The whole listing below should be retyped exactly, without any images.
Segment Start: TASK DATA
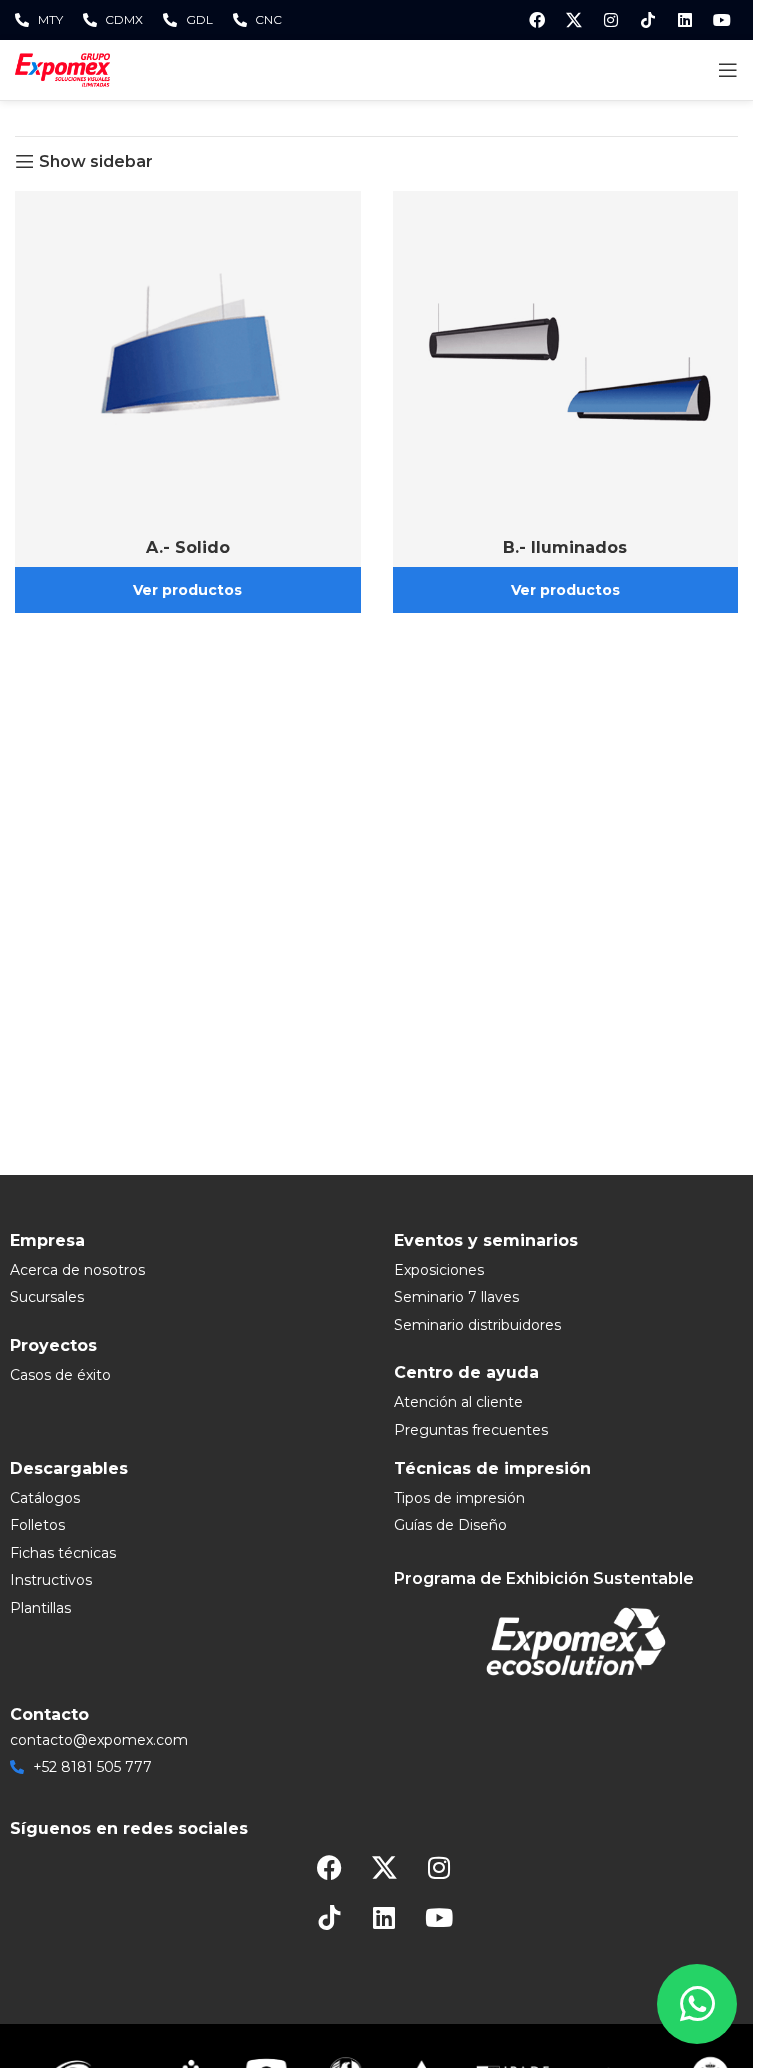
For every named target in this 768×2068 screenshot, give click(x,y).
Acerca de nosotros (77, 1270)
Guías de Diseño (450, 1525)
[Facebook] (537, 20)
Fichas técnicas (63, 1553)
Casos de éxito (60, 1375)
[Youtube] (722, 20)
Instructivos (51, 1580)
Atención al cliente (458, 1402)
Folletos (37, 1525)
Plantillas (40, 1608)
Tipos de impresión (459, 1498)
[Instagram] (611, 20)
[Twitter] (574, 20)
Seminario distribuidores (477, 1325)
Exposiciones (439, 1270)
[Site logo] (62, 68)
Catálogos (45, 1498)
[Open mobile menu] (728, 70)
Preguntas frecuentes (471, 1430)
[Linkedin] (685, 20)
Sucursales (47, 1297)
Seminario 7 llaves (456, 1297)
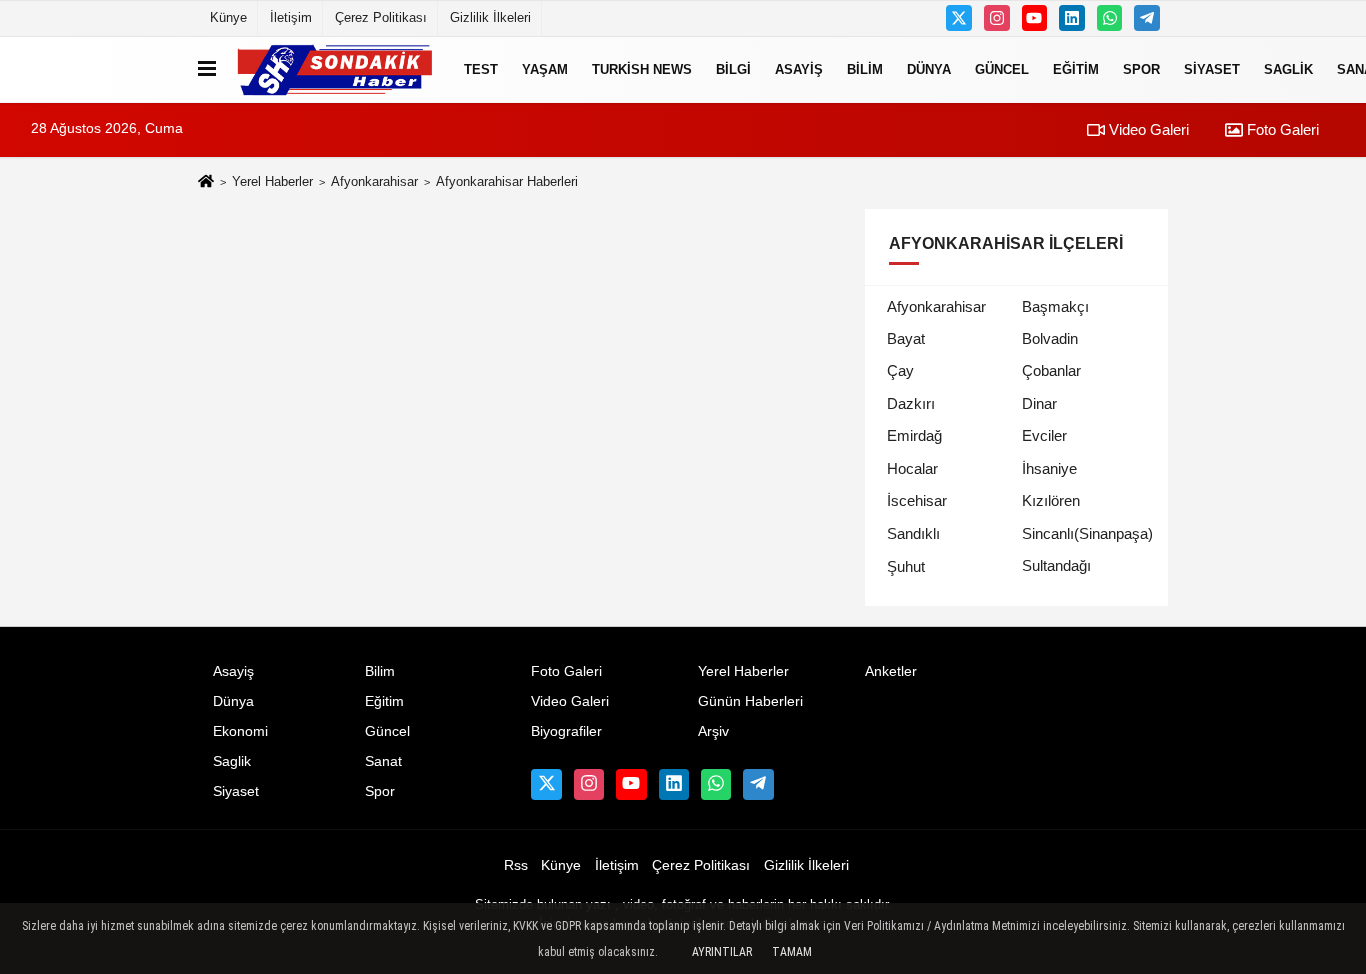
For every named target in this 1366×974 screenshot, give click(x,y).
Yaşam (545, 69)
Segment End: TASK DATA
▶ OUTPUT BELOW:
For every named target in this 768×2068 screenshot, give click(x,y).
Acerca de nosotros (77, 1270)
Guías de Diseño (450, 1525)
[Facebook] (537, 20)
Fichas técnicas (63, 1553)
Casos de éxito (60, 1375)
[Youtube] (722, 20)
Instructivos (51, 1580)
Atención al cliente (458, 1402)
Folletos (37, 1525)
Plantillas (40, 1608)
Tipos de impresión (459, 1498)
[Instagram] (611, 20)
[Twitter] (574, 20)
Seminario distribuidores (477, 1325)
Exposiciones (439, 1270)
[Site logo] (62, 68)
Catálogos (45, 1498)
[Open mobile menu] (728, 70)
Preguntas frecuentes (471, 1430)
[Linkedin] (685, 20)
Sucursales (47, 1297)
Seminario 7 llaves (456, 1297)
For every named target in this 1366×974 screenshot, give click(x,y).
Yaşam (545, 69)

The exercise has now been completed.